Mon noviciat à Rome s’est conclu avec la profession dans les mains de don Alberione; c’était la première profession célébrée dans le Sanctuaire Regina Apostolorun, à peine consacré.
Durant les études de philosophie et théologie, nous avions des moments d’expériences apostoliques: la propagande estivale, dans une maison filiale; les semaines bibliques et catéchistiques; les premiers travaux rédactionnels. J’aurais aimé écrire et on me disait aussi que j’en avait l’étoffe, mais les voies de Dieu me conduisirent au contraire à me dédier davantage à l’animation et formation apostolique et à la diffusion.
Depuis le noviciat en avant, pour plus de vingt ans j’ai travaillé avec Sœur Assunta Bassi, vraie “maîtresse” de vie et d’apostolat paulinien. D’elle j’ai appris beaucoup, en des nombreuses rencontres formatives d’apostolat, en haut et en bas de l’Italie, dans les moments très beaux de notre expansion; j’ai suivi directement la nouvelle expérience de la propagande collective; les grandes expositions, comme l’“Exposition de l’Eglise” voulue par don Alberione en occasion du Concile; l’accompagnement des librairies où commençaient à se développer l’audiovisuel et les vidéos, après le déclin du 16mm. J’ai aussi fait une expérience intéressante pour quatre ans dans l’alors Centre “Ut unum sint”, qui m’a donné des connaissances et m’a ouvert des horizons en champ œcuménique.
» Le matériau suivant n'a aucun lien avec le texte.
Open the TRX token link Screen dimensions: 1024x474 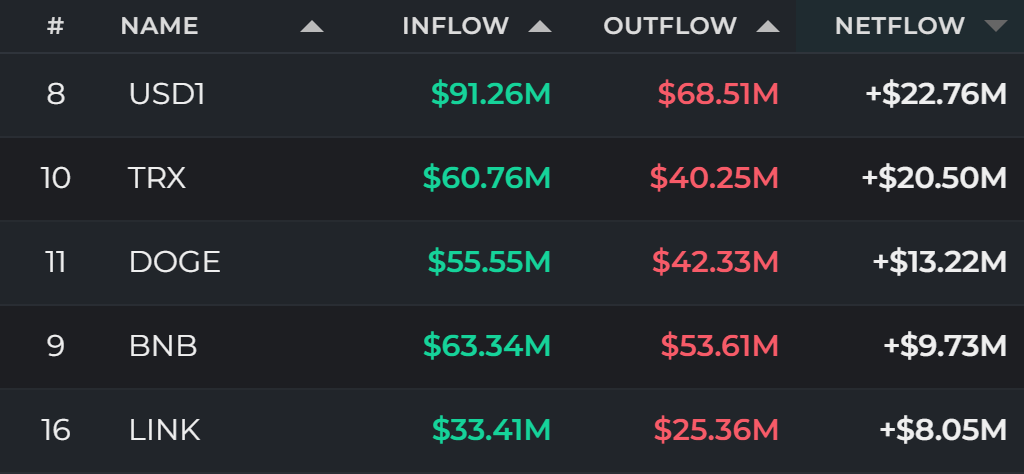157,178
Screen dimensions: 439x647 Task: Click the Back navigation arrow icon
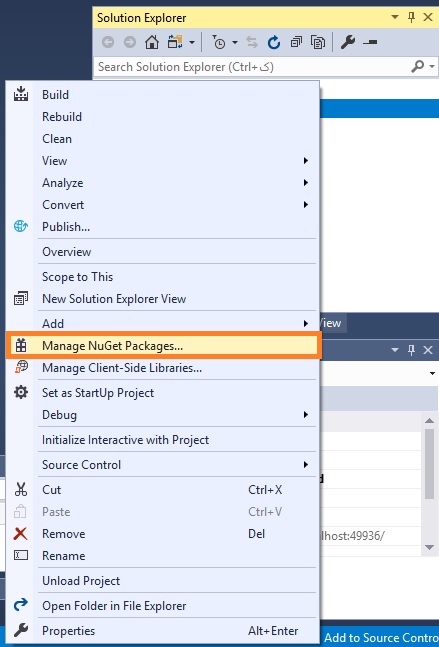tap(108, 42)
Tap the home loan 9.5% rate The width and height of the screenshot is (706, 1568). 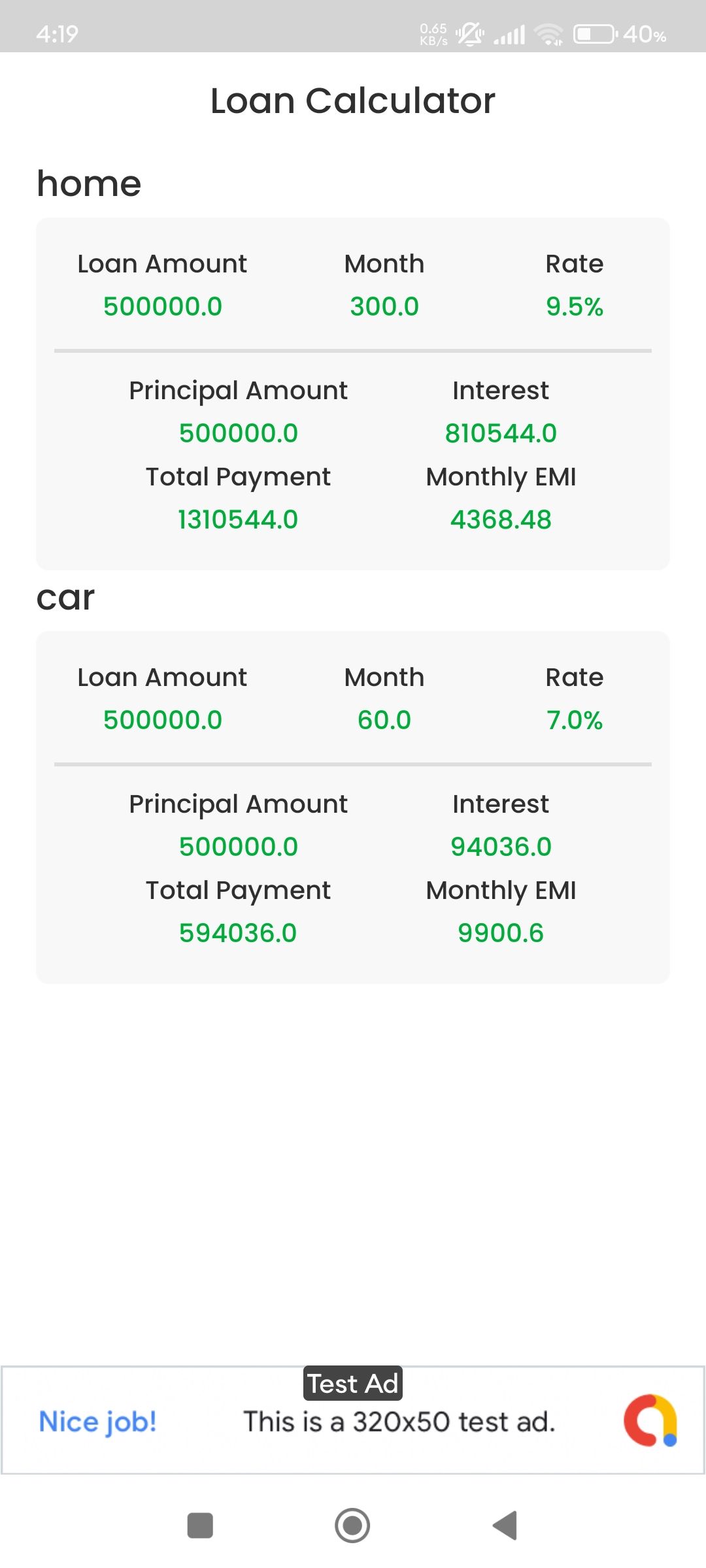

En 1985 le passage au Secrétariat international d’apostolat (SIA), où, ensemble à sr. Gloria Bordeghini, une sœur “explosive” dans les idées et dans la ferveur, nous avons vécu une concrète collaboration avec le Gouvernement général et avec les sœurs du monde. L’organisation des Rencontres continentales d’apostolat-économie, qui se sont succédées de 1986 à 2003, nous a donné la possibilité d’approfondir des thèmes d’apostolat et d’apprendre beaucoup des expériences apostoliques des Pauliniennes des divers pays. L’intime mouvant pour moi, en ces chemins apostoliques, était le «Malheur à moi…» de Saint Paul, c’est à dire l’impératif d’annoncer l’Evangile, toujours pointant en avant; et donnant solidité spirituelle à chaque œuvre.
Un interlude apostolique qui nous passionna ce fut quand sr. Maria Cevolani, supérieure générale, nous chargea d’étudier le projet et d’accompagner l’ouverture d’un Centre apostolique international en Rome, qui fut ensuite le Centre Paoline Multimédias.
En 2004 m’a été donnée l’opportunité d’approfondir, ensemble à des excellentes sœurs, le thème de la collaboration des laïcs dans la mission paulinienne. Ce que j’ai appris et expérimenté en ce travail me résulte très précieux aujourd’hui, en Espagne. En effet ici dans nos 5 librairies nous partageons la mission avec les collaborateurs laïcs et nous les accompagnons avec la formation, pour qu’ils participent comme laïcs au charisme, assument plus grandes responsabilités apostoliques et donnent qualité à la mission. Ici je jouis pour les belles réalisations de notre éditrice; et surtout m’émeut le dévouement de vie de mes sœurs.
Je regarde en arrière à mes 50 ans et plus de vie paulinienne. Quand Dieu me demandera de partir, je désire répéter, avec mon aimé Saint Paul, son acte de foi, celui qui m’a soutenue chaque jour : «Je sais en qui j’ai mis ma confiance». Et ne me suffiront pas les paroles pour le remercier.